Estratto della fonte:
Corriere della Sera, 3 agosto 2024
Biografia di Imane Khelif
«Sono nata nelle campagne di Tiaret, un villaggio dell’Atlante. Ho cominciato a boxare lì, poi i primi combattimenti in altre città algerine e poi all’estero. Vengo da una regione conservatrice e da una famiglia tradizionalista: il pugilato è roba da uomini, che una donna voglia praticarlo è quasi blasfemo. All’inizio ho faticato tanto, dovevo andare e tornare a piedi da casa alla palestra lontana 10 chilometri e tutti mi guardavano male».
Al centro di una clamorosa bufera mediatica, a Imane Khelif, la pugile algerina che giovedì ha battuto per abbandono la nostra Angela Carini, è stato offerto pochissimo spazio per presentarsi. Le parole che riportiamo sono estratte da una delle rare interviste di questa 25enne del Civil safety boxing club che parla arabo e francese e che da bambina per guadagnare qualche dinaro raccoglieva e rivendeva oggetti di metallo e aiutava la madre a cucinare e vendere cous cous in un mercato rionale.
Imane indossa i guantoni a 15 anni e si affaccia all’alto livello nel 2018 ma senza stupire: è 17ª ai Campionati del mondo in India mentre nel 2019 a Mosca non va oltre il 33° posto. Quinta alle Olimpiadi di Tokyo nel 2021 (dove rischia di finire al tappeto con l’irlandese Harrington che la strapazza per 5 a 0), è argento al Mondiale di Istanbul 2023 dove un’altra irlandese, Amy Broadhurst, non le concede nemmeno una ripresa. Imane vince parecchio (mai per Ko) ma perde ben 13 volte su 50 incontri. Insomma, non pare un fenomeno.
La vicenda della sua squalifica (e di quella dell’atleta di Taipei Lin Yu Ting, anche lei Dsd, con «differenze dello sviluppo sessuale») ai Mondiali 2023 di Nuova Delhi merita un approfondimento perché alla prova dei fatti la tesi che circola in questi giorni, promossa anche dalla politica italiana («Khelif è stata bocciata dai severi regolamenti della federazione mondiale e assolta da quelli morbidi del Cio»), presenta molti punti deboli.
Iscritta in India al torneo dei Welter (dove c’era anche Angela Carini, subito eliminata), Imane arriva in semifinale con un percorso netto: supera per abbandono la keniana Friza, poi la russa Amineva (4-1), poi ancora l’uzbeka Kamidova (5-0) e infine la thailandese Suwannapheng con un altro 5-0, guadagnando la finalissima con la cinese Liu Yang, una tosta. Ma il 25 marzo, alla vigilia del match per l’oro, Khelif riceve nella sua stanza d’albergo un controllo medico a sorpresa con prelievo del sangue. Poche ore dopo viene espulsa dal torneo per mancato rispetto delle «regole di partecipazione».

Istruzioni da seguire:
Per favore, elenca le avversarie che, secondo l'articolo, Imane Khelif supera al torneo dei Welter in India prima della finale, con la nazionalità di ciascuna. I record costituiscono un materiale distinto dall'articolo.

Dati raccolti:
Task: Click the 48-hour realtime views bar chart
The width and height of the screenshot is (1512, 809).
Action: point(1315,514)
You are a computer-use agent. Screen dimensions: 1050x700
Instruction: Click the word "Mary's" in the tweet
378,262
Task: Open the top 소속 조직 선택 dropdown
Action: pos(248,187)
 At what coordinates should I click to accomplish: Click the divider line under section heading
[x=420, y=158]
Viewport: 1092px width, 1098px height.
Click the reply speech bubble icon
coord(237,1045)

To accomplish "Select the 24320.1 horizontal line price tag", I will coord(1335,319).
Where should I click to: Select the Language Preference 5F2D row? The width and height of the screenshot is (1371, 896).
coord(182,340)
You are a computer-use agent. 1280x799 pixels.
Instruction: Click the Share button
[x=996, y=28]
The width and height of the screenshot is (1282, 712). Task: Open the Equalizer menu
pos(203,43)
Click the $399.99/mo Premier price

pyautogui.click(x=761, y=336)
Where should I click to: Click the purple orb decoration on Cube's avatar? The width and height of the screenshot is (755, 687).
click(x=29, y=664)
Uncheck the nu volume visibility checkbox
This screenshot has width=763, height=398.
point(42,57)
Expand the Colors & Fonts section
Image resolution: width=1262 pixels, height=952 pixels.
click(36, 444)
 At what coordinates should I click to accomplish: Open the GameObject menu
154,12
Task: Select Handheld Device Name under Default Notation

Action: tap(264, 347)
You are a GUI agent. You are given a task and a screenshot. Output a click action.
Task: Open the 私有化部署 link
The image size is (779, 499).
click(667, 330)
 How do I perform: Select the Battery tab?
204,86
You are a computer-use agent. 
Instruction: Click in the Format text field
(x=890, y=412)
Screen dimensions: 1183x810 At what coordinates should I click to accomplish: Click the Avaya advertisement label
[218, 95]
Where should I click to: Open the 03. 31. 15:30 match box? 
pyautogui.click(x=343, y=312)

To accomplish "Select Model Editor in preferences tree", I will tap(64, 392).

Risposta al compito:
- Friza, keniana
- Amineva, russa
- Kamidova, uzbeka
- Suwannapheng, thailandese